Tauseef R. Butt, LifeSensors, Inc.

Anthony Guiseppi-Elie, Center for Bioelectronics, Biosensors and Biochips, Virginia Commonwealth University

Kalle Levon, Professor, Director of Herman F. Mark Polymer Research Institute, Polytechnic University, Brooklyn

John T. Santini, Jr., MicroCHIPS, Inc.

Pankaj Vadgama, Interdisciplinary Research Centre in Biomedical Materials, Queen Mary & Westfield College, University of London, United Kingdom

Tuan Vo-Dinh, Advanced Monitoring Development Group, Oak Ridge National Laboratory

Michael M. Yang, Applied Research Centre for Genomics Technology, City University of Hong Kong

DISTINGUISHED FACULTY

Dietmar H. Blohm, Universität Bremen, Biotechnologie und Molekulare Genetik, Germany

Mauro Ferrari, Biomedical Engineering Center, The Ohio State University

Michael J. Heller, Nanogen, Inc.

Markus Kurz, Senior Research Scientist, Phylos, Inc.

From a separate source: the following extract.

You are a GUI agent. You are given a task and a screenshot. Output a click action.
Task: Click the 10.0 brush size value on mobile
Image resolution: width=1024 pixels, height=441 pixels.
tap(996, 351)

R. Bruce Lennox, Department of Chemistry, McGill University, Canada

Frances S. Ligler, Laboratory for Biosensors and Biomaterials, Center for Bio/Molecular Science and Engineering, Naval Research Laboratory

Abhijit "Ron" Mazumder, Motorola Life Sciences

Rich Meyer, Vice President of R&D, Protogene Laboratories

Andrei D. Mirzabekov, BioChip Technology Center, Argonne National Laboratory

Alan S. Rudolph, DSO / DARPA

Anca R. Varlan, iSTAT Canada

John N. Weinstein, Laboratory of Molecular Pharmacology, National Cancer Institute, NIH

Agenda

Monday, March 12, 2001

8:15 Registration, Exhibit and Poster Set Up, Coffee and Danish

9:00 Conference Opening and Chairperson’s Remarks
Kalle Levon, Ph.D., Professor, Director of Herman F. Mark Polymer Research Institute, Polytechnic University, Brooklyn

Biochip and Biosensor Technology Development

9:05 Bioelectronic Detection of DNA Hybridization: Toward Point-of-Concern DNA Diagnostics
Anthony Guiseppi-Elie, Sc.D., Professor, Chemical Engineering and Emergency Medicine, Director of the Center for Bioelectronics, Biosensors and Biochips, Virginia Commonwealth University

A whole new class of DNA diagnostic devices is being enabled by the development of non-flourescence detection techniques. Three approaches are being developed and compared. The first is label-free impedimetric detection of DNA hybridization using microlithographically fabricated arrays of interdigitated electrodes on oxidized silicon. In a second approach, this detection is enhanced by the use of colloidal gold nanoparticles that serve as labels of target DNA. The third approach uses an electroactive layer of inherently conductive polypyrrole to provide for covalent attachment of DNA probes as well as provide enhanced redox detection sensitivity to labels such as ferrocene.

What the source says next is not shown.